Review: Holly Black, The Stolen Heir (2023)

We’ve been meaning for some time to post regular reviews of books and such that have attracted our interest yet always seem be too busy! I had to share this one, though, and I hope we can do more reviews.

The Stolen Heir is another wonderful Elfhame novel from Holly Black, continuing from the series The Folk of the Air and related to her earlier Modern Faerie trilogy and The Darkest Part of the Forest. Black takes the changeling plot from traditional fairy lore, already Gothically dark, and gives it new life as a dramatisation of such themes as being outcast, of family love, trust, and betrayal. As in her other fairy novels, she juxtaposes the realism of the familiar, contemporary world with the fantastic, often sinister, glamour of Faerie and with a convincing sense of interiority and characterisation. She employs familiar fairytale motifs such as the ambiguous bargain and the fairy banquet and also embeds miniature narratives which feel like authentic fairy tales.

Saren, or Wren, finds herself abandoned in the human world, living feral like a wild child, fleeing her cruel mother Lady Nore of the Court of Teeth and threatened by the vicious hag Bogdana. She encounters Prince Oak, the heir to Elfhame, and they embark in an uneasy alliance on a quest.
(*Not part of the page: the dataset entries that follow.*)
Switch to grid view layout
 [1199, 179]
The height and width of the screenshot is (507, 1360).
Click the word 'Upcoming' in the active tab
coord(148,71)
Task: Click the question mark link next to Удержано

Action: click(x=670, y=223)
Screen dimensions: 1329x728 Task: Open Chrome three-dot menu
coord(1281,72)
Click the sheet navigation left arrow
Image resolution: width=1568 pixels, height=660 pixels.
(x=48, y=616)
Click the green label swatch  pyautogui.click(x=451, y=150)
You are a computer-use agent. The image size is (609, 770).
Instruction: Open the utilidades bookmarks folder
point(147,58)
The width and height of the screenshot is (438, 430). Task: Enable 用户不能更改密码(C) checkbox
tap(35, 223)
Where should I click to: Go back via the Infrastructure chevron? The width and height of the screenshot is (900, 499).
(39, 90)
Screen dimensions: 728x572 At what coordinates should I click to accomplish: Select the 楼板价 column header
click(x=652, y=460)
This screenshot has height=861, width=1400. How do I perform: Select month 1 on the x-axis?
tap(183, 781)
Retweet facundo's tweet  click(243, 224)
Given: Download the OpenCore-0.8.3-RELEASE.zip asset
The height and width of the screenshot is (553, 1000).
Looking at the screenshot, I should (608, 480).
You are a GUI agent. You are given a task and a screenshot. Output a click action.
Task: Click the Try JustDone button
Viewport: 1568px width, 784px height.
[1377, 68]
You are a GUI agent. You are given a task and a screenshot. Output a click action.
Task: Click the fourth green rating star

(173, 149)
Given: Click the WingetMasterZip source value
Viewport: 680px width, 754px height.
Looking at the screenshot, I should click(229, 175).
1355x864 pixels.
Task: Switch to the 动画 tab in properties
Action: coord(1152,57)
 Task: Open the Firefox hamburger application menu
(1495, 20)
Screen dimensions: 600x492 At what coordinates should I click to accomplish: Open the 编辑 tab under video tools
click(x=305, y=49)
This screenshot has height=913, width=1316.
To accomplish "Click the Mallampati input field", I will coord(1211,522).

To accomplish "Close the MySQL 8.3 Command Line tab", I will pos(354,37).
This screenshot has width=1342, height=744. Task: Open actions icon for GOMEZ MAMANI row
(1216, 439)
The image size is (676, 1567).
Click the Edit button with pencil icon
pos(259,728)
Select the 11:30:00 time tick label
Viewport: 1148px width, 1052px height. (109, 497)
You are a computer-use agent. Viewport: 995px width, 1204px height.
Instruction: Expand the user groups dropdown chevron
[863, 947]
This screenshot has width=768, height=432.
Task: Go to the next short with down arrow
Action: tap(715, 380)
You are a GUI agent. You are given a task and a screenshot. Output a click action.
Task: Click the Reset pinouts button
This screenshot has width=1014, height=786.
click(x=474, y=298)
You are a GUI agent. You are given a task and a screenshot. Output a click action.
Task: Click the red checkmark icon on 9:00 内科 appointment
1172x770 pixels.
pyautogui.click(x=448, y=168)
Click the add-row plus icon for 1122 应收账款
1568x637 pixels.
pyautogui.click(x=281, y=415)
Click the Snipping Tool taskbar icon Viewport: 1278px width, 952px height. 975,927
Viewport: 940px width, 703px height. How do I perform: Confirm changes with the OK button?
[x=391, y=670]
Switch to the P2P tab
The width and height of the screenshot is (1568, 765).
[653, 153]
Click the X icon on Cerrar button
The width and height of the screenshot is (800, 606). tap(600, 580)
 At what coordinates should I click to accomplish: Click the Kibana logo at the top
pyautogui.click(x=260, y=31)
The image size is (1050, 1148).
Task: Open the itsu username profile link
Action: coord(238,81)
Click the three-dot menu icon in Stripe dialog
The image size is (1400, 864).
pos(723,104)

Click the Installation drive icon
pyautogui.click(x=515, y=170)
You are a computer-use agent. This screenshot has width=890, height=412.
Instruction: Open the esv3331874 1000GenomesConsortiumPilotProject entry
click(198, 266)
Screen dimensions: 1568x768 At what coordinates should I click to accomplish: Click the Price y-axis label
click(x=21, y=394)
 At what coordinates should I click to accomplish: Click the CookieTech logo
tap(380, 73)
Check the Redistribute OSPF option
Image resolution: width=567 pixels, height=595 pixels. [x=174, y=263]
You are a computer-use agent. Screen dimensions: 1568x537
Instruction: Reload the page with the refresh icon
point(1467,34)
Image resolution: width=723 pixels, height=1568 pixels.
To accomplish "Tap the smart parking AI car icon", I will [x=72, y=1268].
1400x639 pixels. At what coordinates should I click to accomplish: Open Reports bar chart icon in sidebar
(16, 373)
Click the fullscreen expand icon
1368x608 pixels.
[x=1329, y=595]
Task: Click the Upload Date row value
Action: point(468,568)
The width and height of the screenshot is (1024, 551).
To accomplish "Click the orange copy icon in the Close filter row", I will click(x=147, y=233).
Oak has a dangerous allure and the now familiar ambivalent attraction/repulsion of paranormal romance develops between them (though, strictly speaking, the novel is a mutation of paranormal romance in that neither lover is human). Their relationship is distrustful and conflicted, and unresolved at the end of the novel—luckily there will be a sequel, which I eagerly anticipate!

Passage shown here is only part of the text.